Do ponto de vista do marketing em grande parte de sua vida ele fez um trabalho excelente, criando o personagem do ‘empresário modelo’, no qual todos deveriam se espelhar. A construção do marketing pessoal de Eike deu tão certo que além de referência de sucesso ele focou esforços em outras áreas como causas sociais (leilões beneficentes, pacificação de favelas, eventos culturais, projetos ambientais), palestras sobre empreendedorismo, se aventurou como escritor com os livros “O X da Questão” e “O que é a Visão 360º” e passou ser figurinha carimbada em programas de televisão (Jô Soares, Fantástico, Teletom…). A esta altura sua imagem como Rei Midas já estava formada.

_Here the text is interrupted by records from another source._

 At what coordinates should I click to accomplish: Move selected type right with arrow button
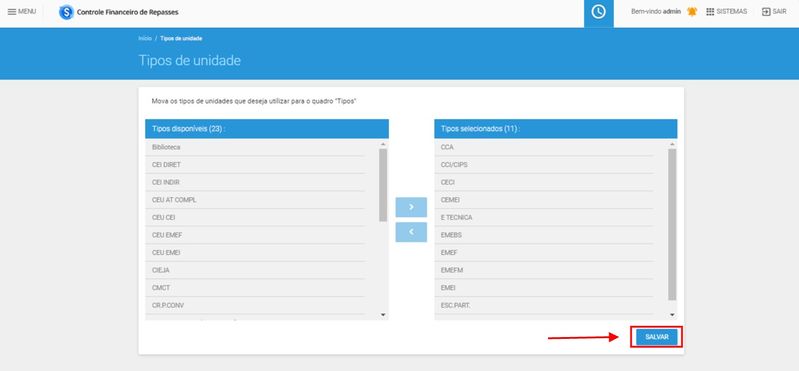pyautogui.click(x=411, y=207)
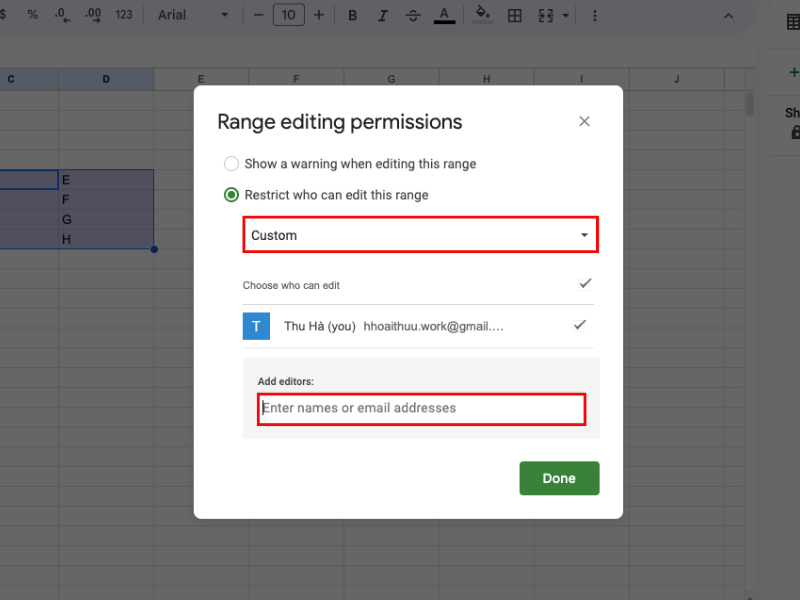Open the Custom permissions dropdown

point(420,235)
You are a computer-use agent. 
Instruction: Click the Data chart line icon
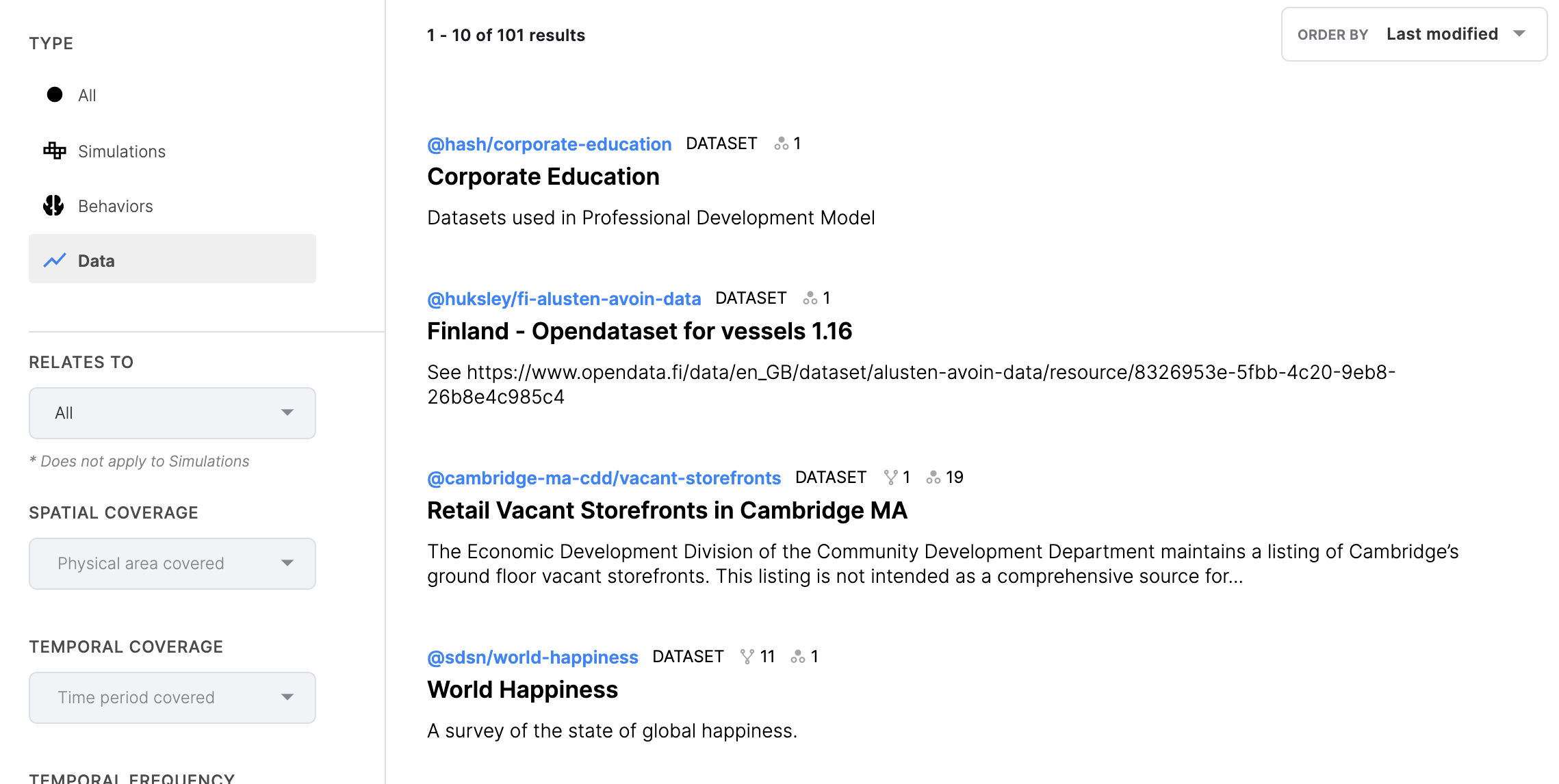pyautogui.click(x=55, y=260)
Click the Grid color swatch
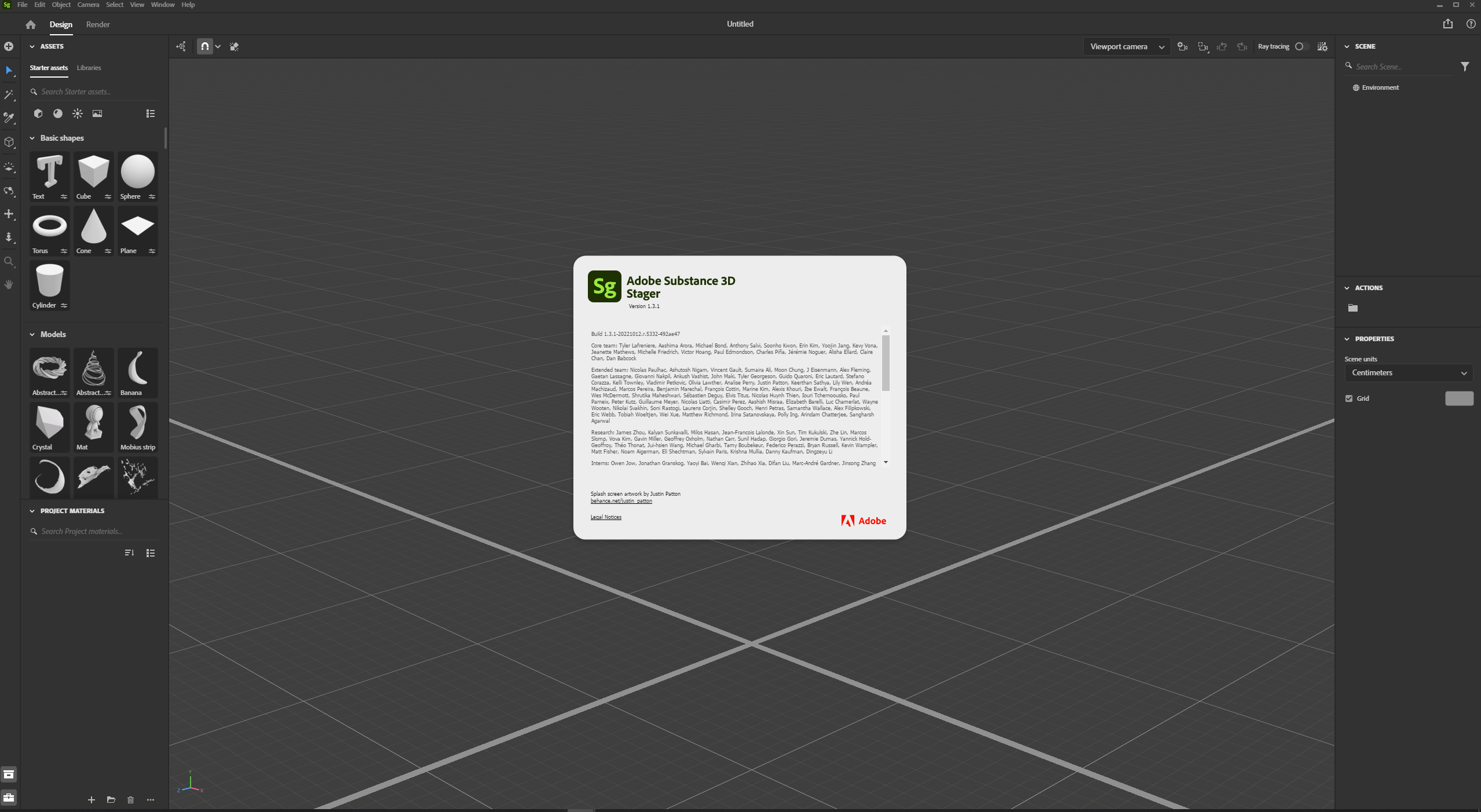 pos(1458,398)
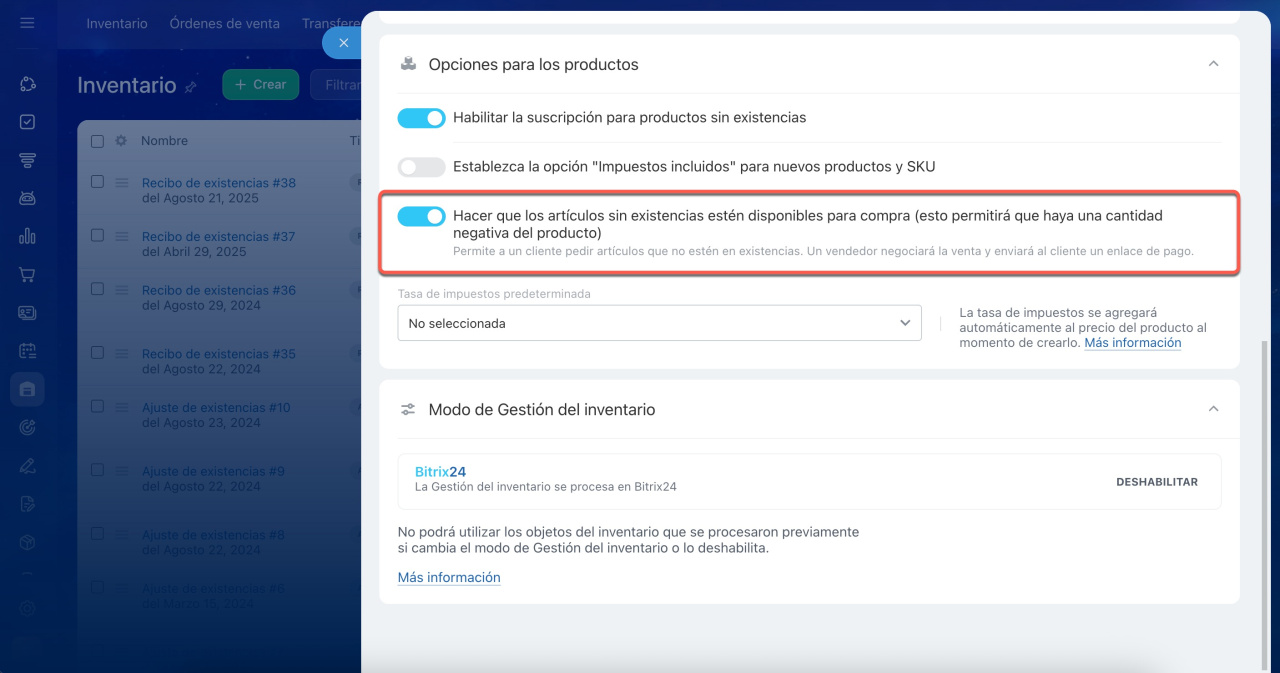Select the inventory box icon in sidebar
The width and height of the screenshot is (1280, 673).
click(x=27, y=389)
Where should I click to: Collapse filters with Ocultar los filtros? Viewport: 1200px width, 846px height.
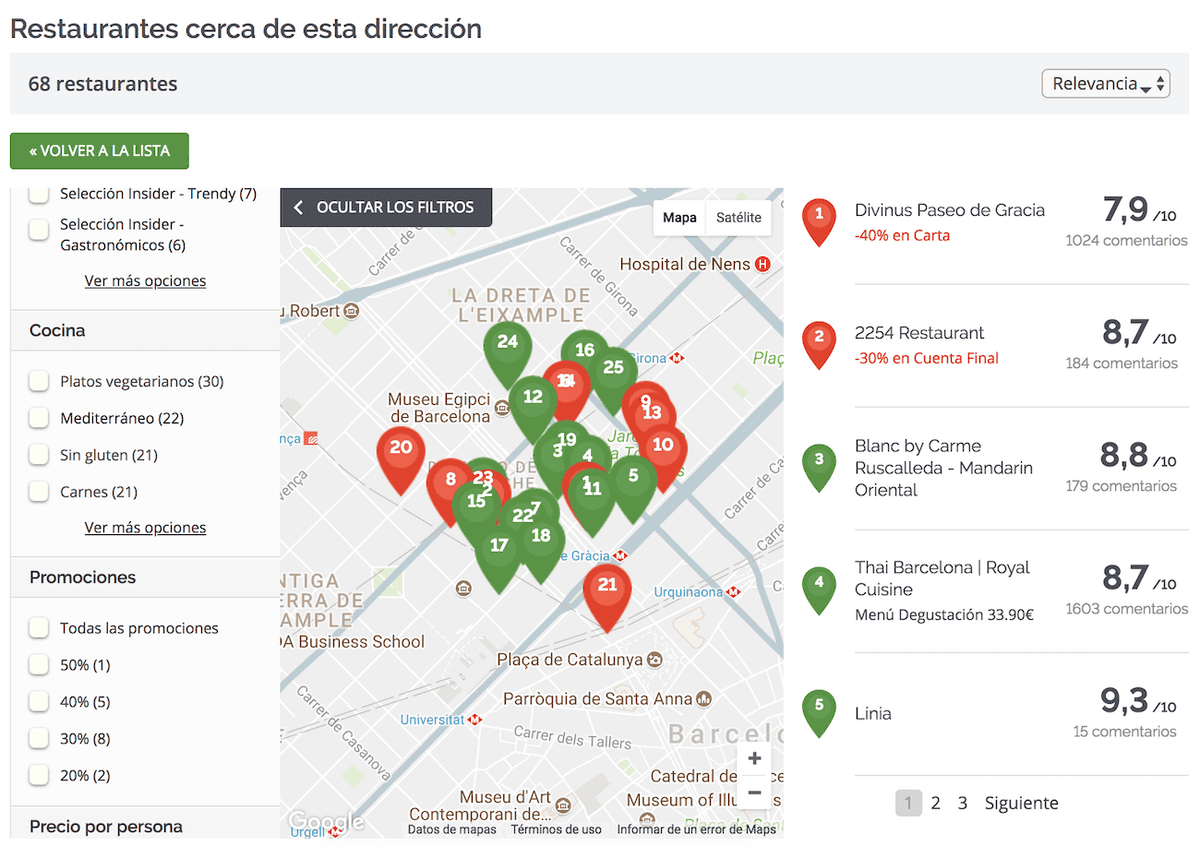pyautogui.click(x=385, y=207)
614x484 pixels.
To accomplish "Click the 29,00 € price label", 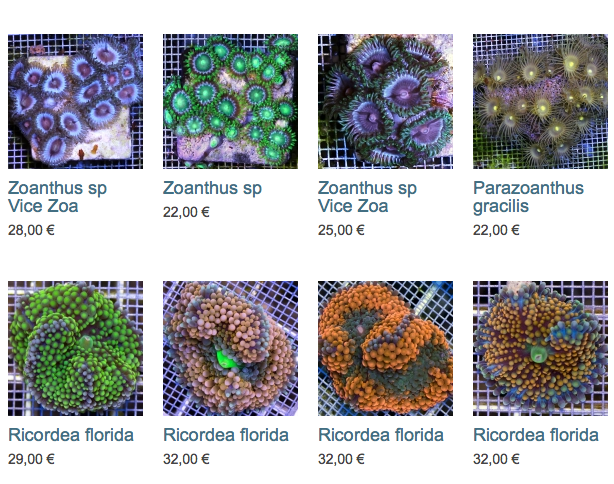I will point(31,459).
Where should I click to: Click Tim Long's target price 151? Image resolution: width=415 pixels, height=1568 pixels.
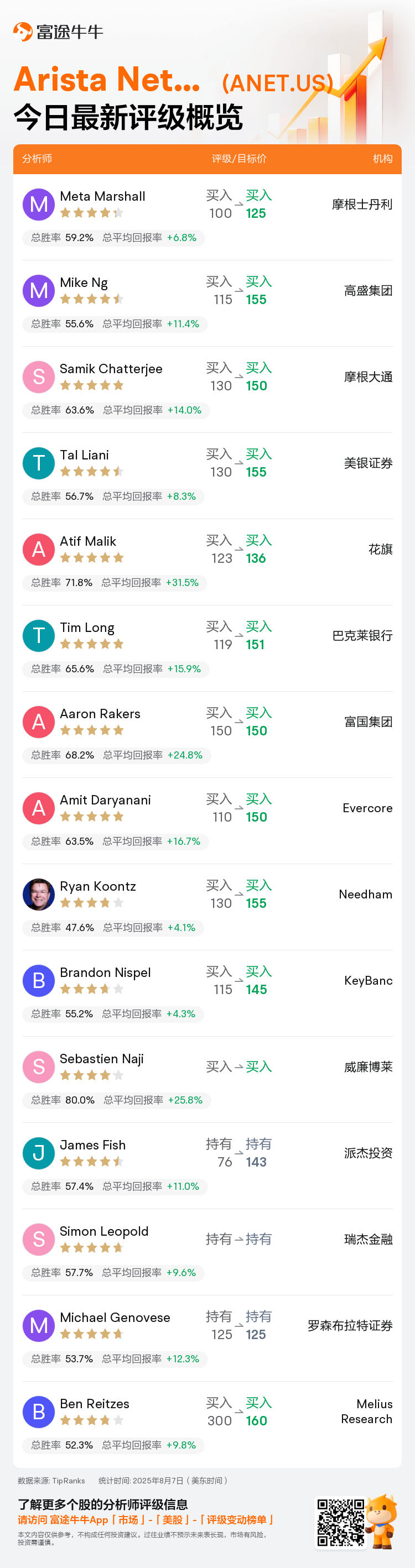tap(255, 645)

Mas se estava tudo bem, o que aconteceu enfim?

bolsa-de-valoresArrojado como sempre em suas projeções e negócios, Eike criou a OGX (empresa de exploração de petróleo e gás) e como sua imagem estava em alta, existiam milhares de pessoas dispostas a ‘pegar uma carona’ comprando ações da empresa. Pouco tempo depois a empresa começou a apresentar resultados aquém do esperado sobre a quantidade de petróleo encontrado e sobre os poços, que estavam secos. Aí começaram os primeiros ‘calotes’.

Pouco tempo depois do ocorrido Eike afirmou que por não ser um conhecedor do ramo petrolífero foi enganado por seus executivos. Um erro primordial que qualquer profissional de marketing se esforça para não cometer: ‘Não conhecer seu produto’.

Economicamente o fracasso das empresas de Eike Batista é um exemplo bem nítido do risco embutido no investimento em ações. Eike usou a abertura de capital das suas empresas para financiar seus negócios em fase pré-operacional (ou seja seus negócios efetivamente não existiam quando as ações foram lançadas na Bolsa de Valores). Os investidores que compraram ações das empresas de Eike acreditaram no grande poder de convencimento do empresário de que ele estava a frente de projetos com alto potencial de ganho.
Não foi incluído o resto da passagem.